REQUIRED WORK - Every line of the data must appear again in the answer, exactly as written.

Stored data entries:

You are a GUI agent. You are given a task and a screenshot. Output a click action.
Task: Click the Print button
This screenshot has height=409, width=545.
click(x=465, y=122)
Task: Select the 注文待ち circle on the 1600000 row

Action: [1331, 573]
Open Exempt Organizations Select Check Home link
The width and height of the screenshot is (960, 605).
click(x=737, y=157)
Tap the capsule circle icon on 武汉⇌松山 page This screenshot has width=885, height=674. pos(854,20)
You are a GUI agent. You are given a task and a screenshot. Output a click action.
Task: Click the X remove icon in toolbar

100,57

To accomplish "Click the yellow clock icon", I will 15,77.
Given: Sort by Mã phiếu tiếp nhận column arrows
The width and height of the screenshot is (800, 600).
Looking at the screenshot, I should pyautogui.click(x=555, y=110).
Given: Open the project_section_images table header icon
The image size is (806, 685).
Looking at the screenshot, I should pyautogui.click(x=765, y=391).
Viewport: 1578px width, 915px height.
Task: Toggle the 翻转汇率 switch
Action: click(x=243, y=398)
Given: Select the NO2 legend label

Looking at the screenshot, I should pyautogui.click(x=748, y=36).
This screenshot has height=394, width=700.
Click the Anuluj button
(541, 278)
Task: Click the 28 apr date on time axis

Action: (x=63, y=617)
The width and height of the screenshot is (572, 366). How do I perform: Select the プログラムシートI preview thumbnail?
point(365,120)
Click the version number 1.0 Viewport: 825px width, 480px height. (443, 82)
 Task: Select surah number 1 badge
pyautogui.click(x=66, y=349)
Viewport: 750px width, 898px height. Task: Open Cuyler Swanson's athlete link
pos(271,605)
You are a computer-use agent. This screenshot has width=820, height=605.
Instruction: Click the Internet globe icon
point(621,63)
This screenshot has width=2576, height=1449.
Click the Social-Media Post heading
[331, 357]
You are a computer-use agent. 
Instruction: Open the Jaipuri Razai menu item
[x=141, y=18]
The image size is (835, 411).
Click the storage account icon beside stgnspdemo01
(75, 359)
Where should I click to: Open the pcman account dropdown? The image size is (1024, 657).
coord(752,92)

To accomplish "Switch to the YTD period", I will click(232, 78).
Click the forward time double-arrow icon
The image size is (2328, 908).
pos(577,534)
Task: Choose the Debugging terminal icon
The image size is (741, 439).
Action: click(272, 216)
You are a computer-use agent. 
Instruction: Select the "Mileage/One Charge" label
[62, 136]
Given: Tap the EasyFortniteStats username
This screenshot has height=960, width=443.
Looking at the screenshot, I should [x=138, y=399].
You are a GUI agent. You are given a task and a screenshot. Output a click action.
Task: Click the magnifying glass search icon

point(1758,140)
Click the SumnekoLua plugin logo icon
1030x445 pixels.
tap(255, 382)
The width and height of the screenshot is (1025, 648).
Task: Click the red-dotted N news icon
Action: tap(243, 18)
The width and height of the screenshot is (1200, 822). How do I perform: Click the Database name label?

OUTPUT -
You are a GUI agent. You are given a task and a screenshot. Output a click action.
Task: Click the Print button
This screenshot has height=409, width=545.
click(x=465, y=122)
Task: Select the 注文待ち circle on the 1600000 row

Action: [1331, 573]
Open Exempt Organizations Select Check Home link
The width and height of the screenshot is (960, 605).
click(x=737, y=157)
Tap the capsule circle icon on 武汉⇌松山 page This screenshot has width=885, height=674. pos(854,20)
You are a GUI agent. You are given a task and a screenshot. Output a click action.
Task: Click the X remove icon in toolbar

100,57

To accomplish "Click the yellow clock icon", I will 15,77.
Given: Sort by Mã phiếu tiếp nhận column arrows
The width and height of the screenshot is (800, 600).
Looking at the screenshot, I should pyautogui.click(x=555, y=110).
Given: Open the project_section_images table header icon
The image size is (806, 685).
Looking at the screenshot, I should pyautogui.click(x=765, y=391).
Viewport: 1578px width, 915px height.
Task: Toggle the 翻转汇率 switch
Action: click(x=243, y=398)
Given: Select the NO2 legend label

Looking at the screenshot, I should pyautogui.click(x=748, y=36).
This screenshot has height=394, width=700.
Click the Anuluj button
(541, 278)
Task: Click the 28 apr date on time axis

Action: (x=63, y=617)
The width and height of the screenshot is (572, 366). How do I perform: Select the プログラムシートI preview thumbnail?
point(365,120)
Click the version number 1.0 Viewport: 825px width, 480px height. (443, 82)
 Task: Select surah number 1 badge
pyautogui.click(x=66, y=349)
Viewport: 750px width, 898px height. Task: Open Cuyler Swanson's athlete link
pos(271,605)
You are a computer-use agent. This screenshot has width=820, height=605.
Instruction: Click the Internet globe icon
point(621,63)
This screenshot has width=2576, height=1449.
Click the Social-Media Post heading
[331, 357]
You are a computer-use agent. 
Instruction: Open the Jaipuri Razai menu item
[x=141, y=18]
The image size is (835, 411).
Click the storage account icon beside stgnspdemo01
(75, 359)
Where should I click to: Open the pcman account dropdown? The image size is (1024, 657).
coord(752,92)

To accomplish "Switch to the YTD period", I will click(232, 78).
Click the forward time double-arrow icon
The image size is (2328, 908).
pos(577,534)
Task: Choose the Debugging terminal icon
The image size is (741, 439).
Action: click(272, 216)
You are a computer-use agent. 
Instruction: Select the "Mileage/One Charge" label
[62, 136]
Given: Tap the EasyFortniteStats username
This screenshot has height=960, width=443.
Looking at the screenshot, I should [x=138, y=399].
You are a GUI agent. You are given a task and a screenshot. Output a click action.
Task: Click the magnifying glass search icon

point(1758,140)
Click the SumnekoLua plugin logo icon
1030x445 pixels.
tap(255, 382)
The width and height of the screenshot is (1025, 648).
Task: Click the red-dotted N news icon
Action: tap(243, 18)
The width and height of the screenshot is (1200, 822). How do I perform: Click the Database name label?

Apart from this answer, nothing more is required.